▸ TASK TO CARRY OUT: Output all of the records exactly as written.

▸ Pixel coordinate grounding data:
+++++

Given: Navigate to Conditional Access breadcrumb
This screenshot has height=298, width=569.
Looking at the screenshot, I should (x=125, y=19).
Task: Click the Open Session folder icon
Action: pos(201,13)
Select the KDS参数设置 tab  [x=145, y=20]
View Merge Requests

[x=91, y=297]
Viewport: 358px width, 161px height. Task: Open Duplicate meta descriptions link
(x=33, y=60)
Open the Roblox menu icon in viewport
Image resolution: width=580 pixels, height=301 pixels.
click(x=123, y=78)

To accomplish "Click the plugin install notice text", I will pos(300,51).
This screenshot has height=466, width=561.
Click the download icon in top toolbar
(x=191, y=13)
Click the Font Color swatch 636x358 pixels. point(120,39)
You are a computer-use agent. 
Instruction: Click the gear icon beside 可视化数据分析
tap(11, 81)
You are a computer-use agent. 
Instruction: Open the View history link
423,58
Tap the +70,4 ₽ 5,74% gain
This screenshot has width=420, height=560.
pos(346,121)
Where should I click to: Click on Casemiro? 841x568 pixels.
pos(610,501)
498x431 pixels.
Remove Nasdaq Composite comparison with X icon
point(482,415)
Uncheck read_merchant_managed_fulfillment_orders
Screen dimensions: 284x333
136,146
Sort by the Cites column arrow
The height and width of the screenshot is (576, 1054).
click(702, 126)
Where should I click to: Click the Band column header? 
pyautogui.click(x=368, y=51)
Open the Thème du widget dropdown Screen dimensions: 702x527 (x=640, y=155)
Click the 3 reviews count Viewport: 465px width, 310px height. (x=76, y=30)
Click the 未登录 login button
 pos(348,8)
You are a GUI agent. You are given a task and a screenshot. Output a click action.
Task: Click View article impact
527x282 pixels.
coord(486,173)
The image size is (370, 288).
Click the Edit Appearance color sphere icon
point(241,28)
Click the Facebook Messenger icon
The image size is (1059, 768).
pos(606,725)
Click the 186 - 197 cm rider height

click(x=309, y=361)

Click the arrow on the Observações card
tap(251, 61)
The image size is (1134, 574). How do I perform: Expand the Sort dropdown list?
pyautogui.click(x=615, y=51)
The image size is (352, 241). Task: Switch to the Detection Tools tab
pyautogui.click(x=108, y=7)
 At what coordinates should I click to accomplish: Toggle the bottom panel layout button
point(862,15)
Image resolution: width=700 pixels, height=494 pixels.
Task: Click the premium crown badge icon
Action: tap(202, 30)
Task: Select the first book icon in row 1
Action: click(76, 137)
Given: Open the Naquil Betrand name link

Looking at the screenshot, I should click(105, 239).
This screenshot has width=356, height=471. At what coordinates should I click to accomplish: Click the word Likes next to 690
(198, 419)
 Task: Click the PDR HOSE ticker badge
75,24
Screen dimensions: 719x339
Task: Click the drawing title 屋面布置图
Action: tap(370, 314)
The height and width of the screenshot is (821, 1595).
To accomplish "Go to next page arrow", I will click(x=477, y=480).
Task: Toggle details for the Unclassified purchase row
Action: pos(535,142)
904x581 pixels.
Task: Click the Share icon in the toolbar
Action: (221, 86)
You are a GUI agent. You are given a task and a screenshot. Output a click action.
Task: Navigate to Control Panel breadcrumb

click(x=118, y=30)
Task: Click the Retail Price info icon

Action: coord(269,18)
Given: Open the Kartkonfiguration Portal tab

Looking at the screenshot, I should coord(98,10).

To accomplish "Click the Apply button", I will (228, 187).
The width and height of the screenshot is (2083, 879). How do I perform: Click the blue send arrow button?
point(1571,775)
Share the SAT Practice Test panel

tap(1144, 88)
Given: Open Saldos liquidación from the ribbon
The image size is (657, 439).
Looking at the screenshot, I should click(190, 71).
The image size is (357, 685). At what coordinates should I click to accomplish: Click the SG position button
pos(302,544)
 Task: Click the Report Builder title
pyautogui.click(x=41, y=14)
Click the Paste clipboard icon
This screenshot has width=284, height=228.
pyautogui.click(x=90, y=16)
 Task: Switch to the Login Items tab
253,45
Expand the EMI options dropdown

+++++

▸ REPLY:
Given: Navigate to Conditional Access breadcrumb
This screenshot has height=298, width=569.
Looking at the screenshot, I should (x=125, y=19).
Task: Click the Open Session folder icon
Action: pos(201,13)
Select the KDS参数设置 tab  [x=145, y=20]
View Merge Requests

[x=91, y=297]
Viewport: 358px width, 161px height. Task: Open Duplicate meta descriptions link
(x=33, y=60)
Open the Roblox menu icon in viewport
Image resolution: width=580 pixels, height=301 pixels.
click(x=123, y=78)

To accomplish "Click the plugin install notice text", I will pos(300,51).
This screenshot has height=466, width=561.
Click the download icon in top toolbar
(x=191, y=13)
Click the Font Color swatch 636x358 pixels. point(120,39)
You are a computer-use agent. 
Instruction: Click the gear icon beside 可视化数据分析
tap(11, 81)
You are a computer-use agent. 
Instruction: Open the View history link
423,58
Tap the +70,4 ₽ 5,74% gain
This screenshot has width=420, height=560.
pos(346,121)
Where should I click to: Click on Casemiro? 841x568 pixels.
pos(610,501)
498x431 pixels.
Remove Nasdaq Composite comparison with X icon
point(482,415)
Uncheck read_merchant_managed_fulfillment_orders
Screen dimensions: 284x333
136,146
Sort by the Cites column arrow
The height and width of the screenshot is (576, 1054).
click(702, 126)
Where should I click to: Click the Band column header? 
pyautogui.click(x=368, y=51)
Open the Thème du widget dropdown Screen dimensions: 702x527 (x=640, y=155)
Click the 3 reviews count Viewport: 465px width, 310px height. (x=76, y=30)
Click the 未登录 login button
 pos(348,8)
You are a GUI agent. You are given a task and a screenshot. Output a click action.
Task: Click View article impact
527x282 pixels.
coord(486,173)
The image size is (370, 288).
Click the Edit Appearance color sphere icon
point(241,28)
Click the Facebook Messenger icon
The image size is (1059, 768).
pos(606,725)
Click the 186 - 197 cm rider height

click(x=309, y=361)

Click the arrow on the Observações card
tap(251, 61)
The image size is (1134, 574). How do I perform: Expand the Sort dropdown list?
pyautogui.click(x=615, y=51)
The image size is (352, 241). Task: Switch to the Detection Tools tab
pyautogui.click(x=108, y=7)
 At what coordinates should I click to accomplish: Toggle the bottom panel layout button
point(862,15)
Image resolution: width=700 pixels, height=494 pixels.
Task: Click the premium crown badge icon
Action: tap(202, 30)
Task: Select the first book icon in row 1
Action: click(76, 137)
Given: Open the Naquil Betrand name link

Looking at the screenshot, I should click(105, 239).
This screenshot has width=356, height=471. At what coordinates should I click to accomplish: Click the word Likes next to 690
(198, 419)
 Task: Click the PDR HOSE ticker badge
75,24
Screen dimensions: 719x339
Task: Click the drawing title 屋面布置图
Action: tap(370, 314)
The height and width of the screenshot is (821, 1595).
To accomplish "Go to next page arrow", I will click(x=477, y=480).
Task: Toggle details for the Unclassified purchase row
Action: pos(535,142)
904x581 pixels.
Task: Click the Share icon in the toolbar
Action: (221, 86)
You are a GUI agent. You are given a task and a screenshot. Output a click action.
Task: Navigate to Control Panel breadcrumb

click(x=118, y=30)
Task: Click the Retail Price info icon

Action: coord(269,18)
Given: Open the Kartkonfiguration Portal tab

Looking at the screenshot, I should coord(98,10).

To accomplish "Click the Apply button", I will (228, 187).
The width and height of the screenshot is (2083, 879). How do I perform: Click the blue send arrow button?
point(1571,775)
Share the SAT Practice Test panel

tap(1144, 88)
Given: Open Saldos liquidación from the ribbon
The image size is (657, 439).
Looking at the screenshot, I should click(190, 71).
The image size is (357, 685). At what coordinates should I click to accomplish: Click the SG position button
pos(302,544)
 Task: Click the Report Builder title
pyautogui.click(x=41, y=14)
Click the Paste clipboard icon
This screenshot has width=284, height=228.
pyautogui.click(x=90, y=16)
 Task: Switch to the Login Items tab
253,45
Expand the EMI options dropdown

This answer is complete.